Image similarity / cheat sheet
Target audience: Data scientists and developers
Use this cheat sheet if you build projects where you want to find similar images.
What is image similarity?
Image similarity is a way to quantify how similar 2 images are.
You do this by converting all images in your dataset to compressed vectors with a deep learning model.
These vectors are added to an index.
When you want to find a similar image in your dataset to a new image, you run the new image through the model as well. Then you compare the new image’s vector to all dataset images in the index to find the most similar ones.

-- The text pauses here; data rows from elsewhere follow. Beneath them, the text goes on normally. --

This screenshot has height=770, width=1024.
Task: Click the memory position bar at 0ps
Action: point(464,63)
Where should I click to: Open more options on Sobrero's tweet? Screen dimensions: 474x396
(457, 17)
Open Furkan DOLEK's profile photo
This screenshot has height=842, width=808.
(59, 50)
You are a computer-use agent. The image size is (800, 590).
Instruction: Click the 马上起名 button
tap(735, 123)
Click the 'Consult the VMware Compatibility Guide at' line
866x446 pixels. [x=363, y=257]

Image similarity search is fast since the data becomes so compressed.
Example use cases
Search and find similar looking items.
Search and find items that are difficult to filter using keywords.
Nothing special needs to be done for this problem type when you add your image dataset to the platform.

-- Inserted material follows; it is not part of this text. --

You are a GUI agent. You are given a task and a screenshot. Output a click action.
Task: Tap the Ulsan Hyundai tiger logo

Select one of the different ways in the Datasets view; Import from your data warehouse, directly from your local computer, via data API, or from a URL.
Use the Experiment wizard to choose your snippet. Snippets are pre-built neural network architectures available on the platform.

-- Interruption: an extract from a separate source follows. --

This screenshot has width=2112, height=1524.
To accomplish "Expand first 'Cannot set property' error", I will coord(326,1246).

In the Snippet tab select Image similarity as Problem type. Then select the EfficientNet B0 Embedding snippet.
The EfficientNet B0 Embedding will now show up on the Modeling canvas.
Train for 1 epoch
Navigate to the Settings tab and set only 1 epoch. That’s all you need.
Click Run to start the training.
Skip the Evaluation view. Since you only train for 1 epoch.
Create new deployment
In the Deployment view, click New deployment and select Similarity search.
Select your experiment, epoch 1 for deployment, and Image embedding as Output feature.
Finally, click Create.
Now all the images in the dataset pass through the model once, and the platform builds the index.
Click Enable to make the deployment available for REST API calls.
Test the deployment
You can test that it works with our Image similarity - API tester.
API call workflow
This is what will happen when you send an image to your deployed model.
The new image will pass through the deployed model and be converted into a vector.
Compare the new image’s vector with all vectors in the index.
The model returns the most similar images.